#### The problem
Return each line below that contains the string "Viewport", matching case exactly.

#### Records shown
----
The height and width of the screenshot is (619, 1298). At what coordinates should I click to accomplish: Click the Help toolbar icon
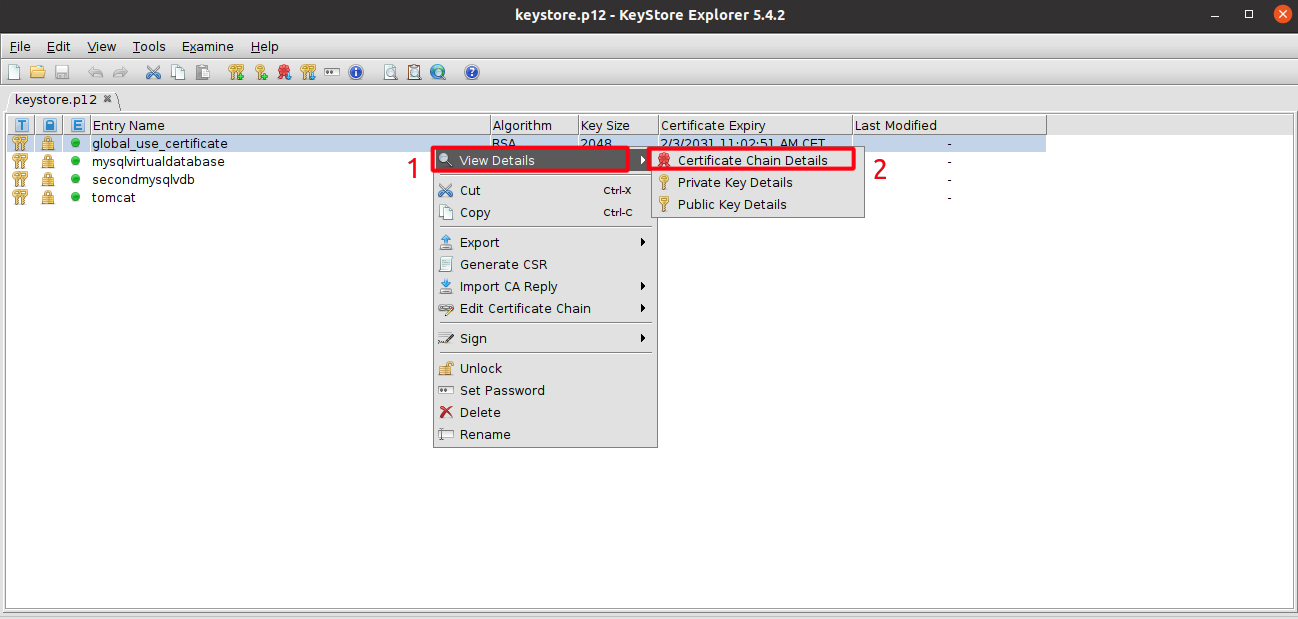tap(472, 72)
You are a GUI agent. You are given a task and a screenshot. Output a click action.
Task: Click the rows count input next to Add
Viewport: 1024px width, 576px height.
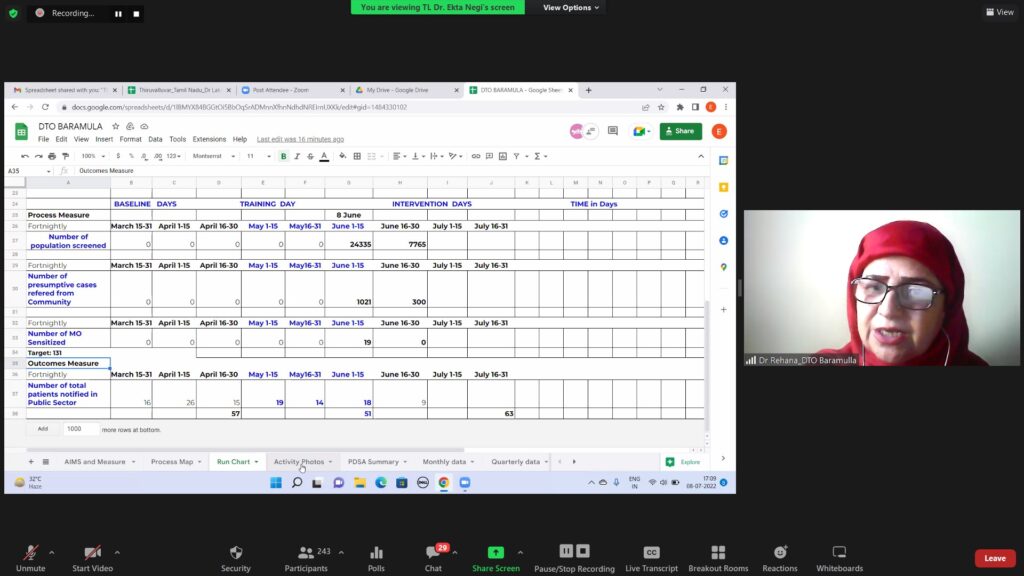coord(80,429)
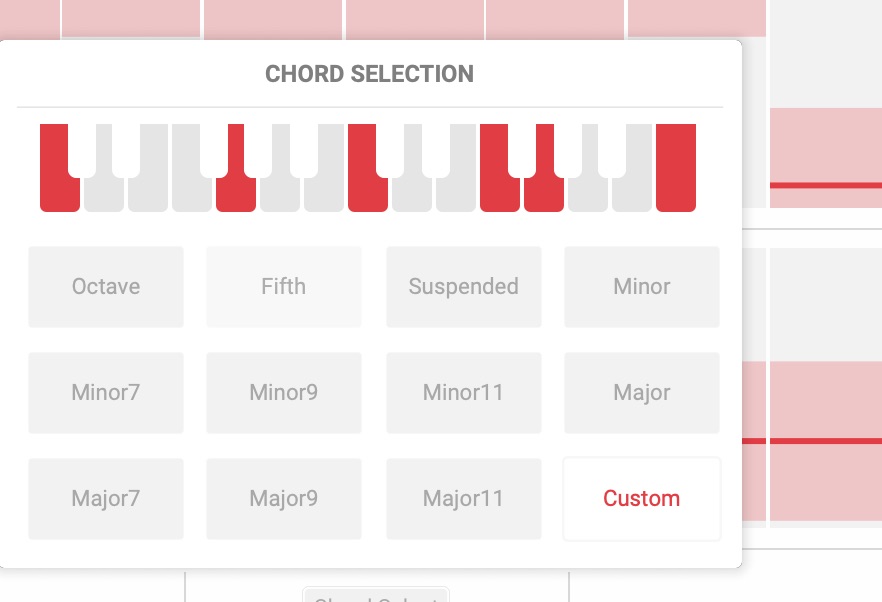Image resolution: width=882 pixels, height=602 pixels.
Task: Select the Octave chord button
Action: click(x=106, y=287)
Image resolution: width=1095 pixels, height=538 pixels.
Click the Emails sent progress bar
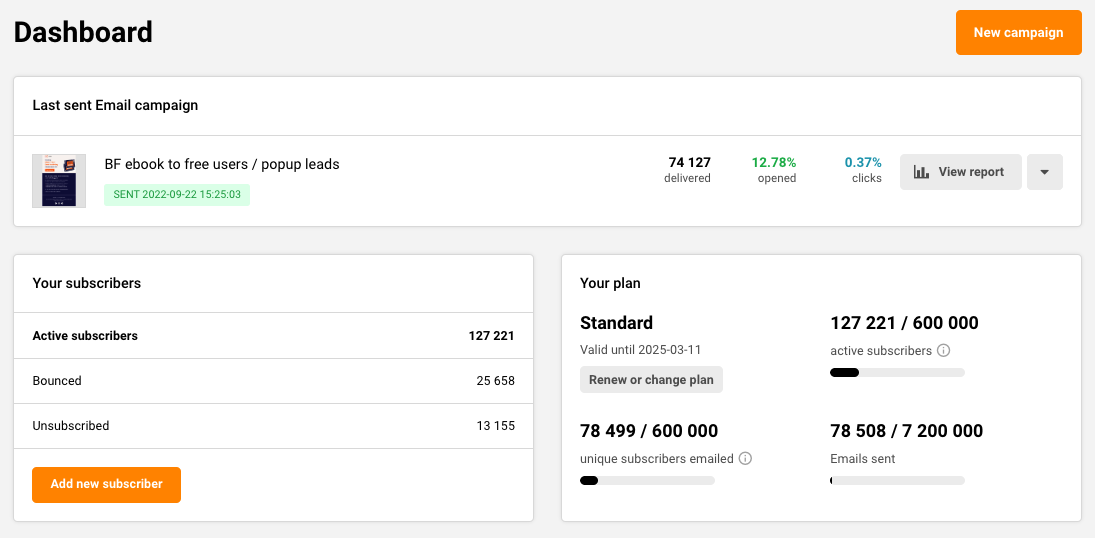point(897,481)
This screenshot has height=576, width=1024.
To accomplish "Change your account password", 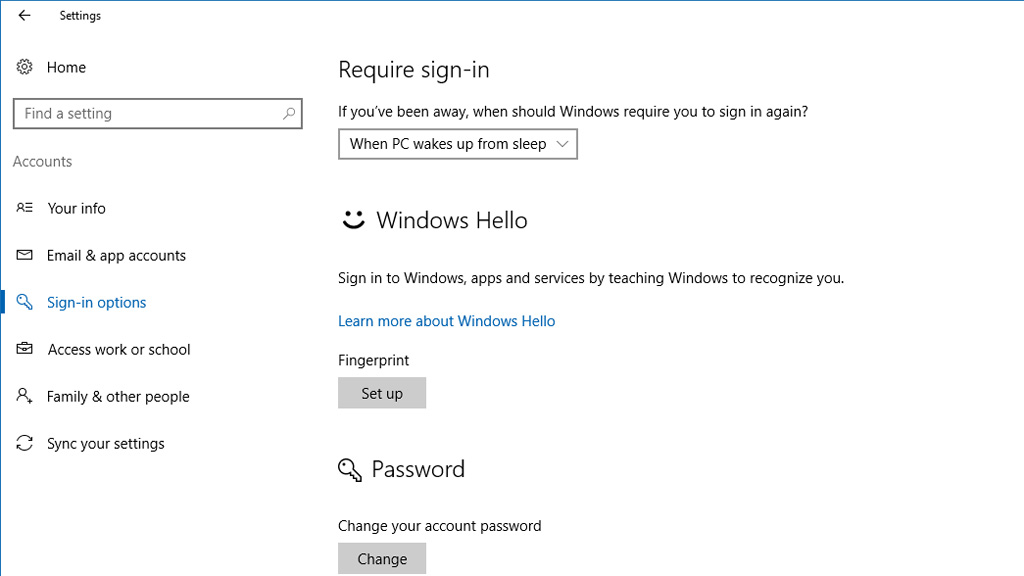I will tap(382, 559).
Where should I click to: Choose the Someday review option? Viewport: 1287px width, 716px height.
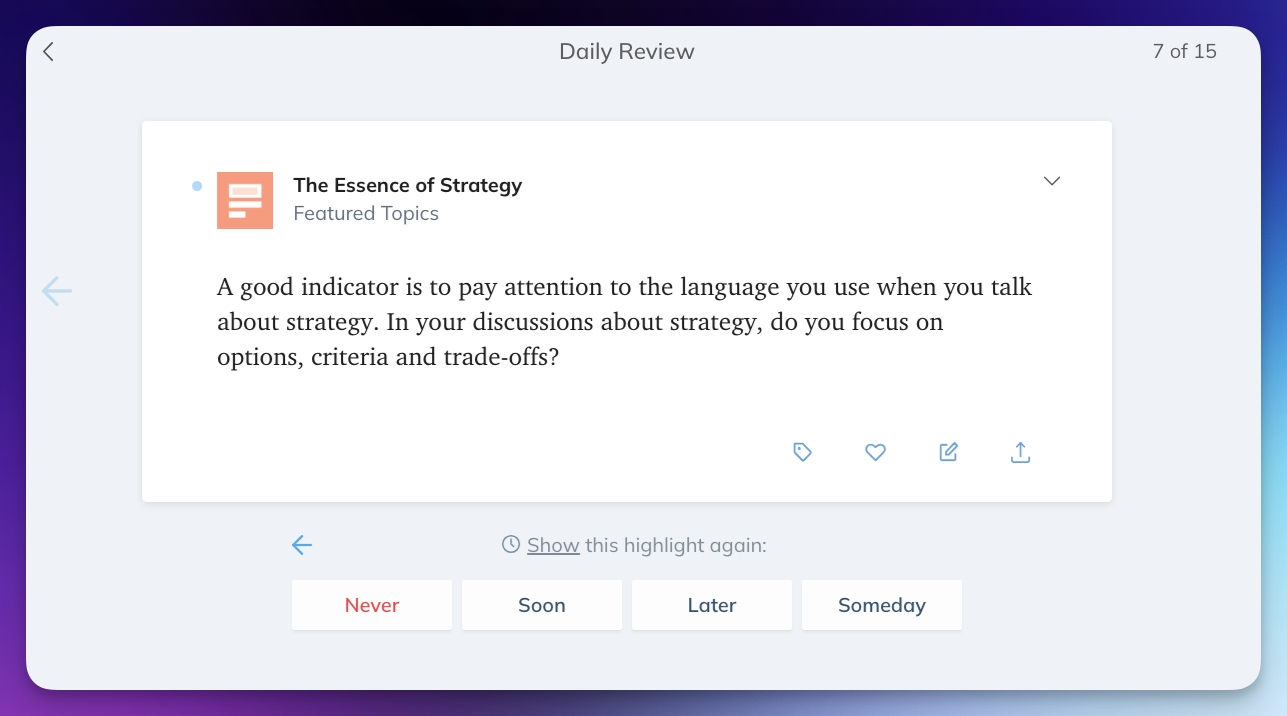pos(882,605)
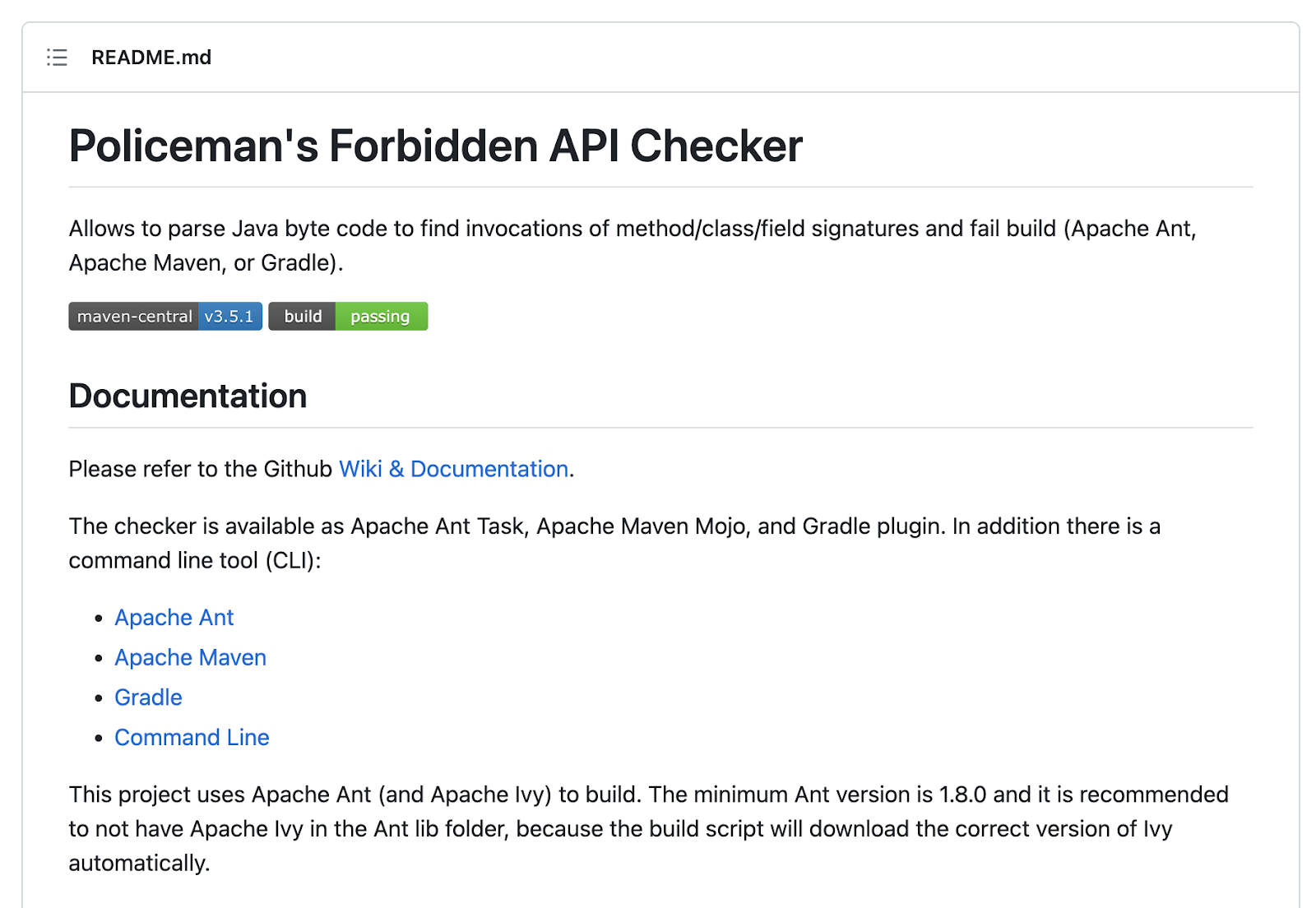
----
#### Complete output
Viewport: 1024px width, 576px height.
Where should I click to: Choose the Someday review option? Viewport: 1287px width, 716px height.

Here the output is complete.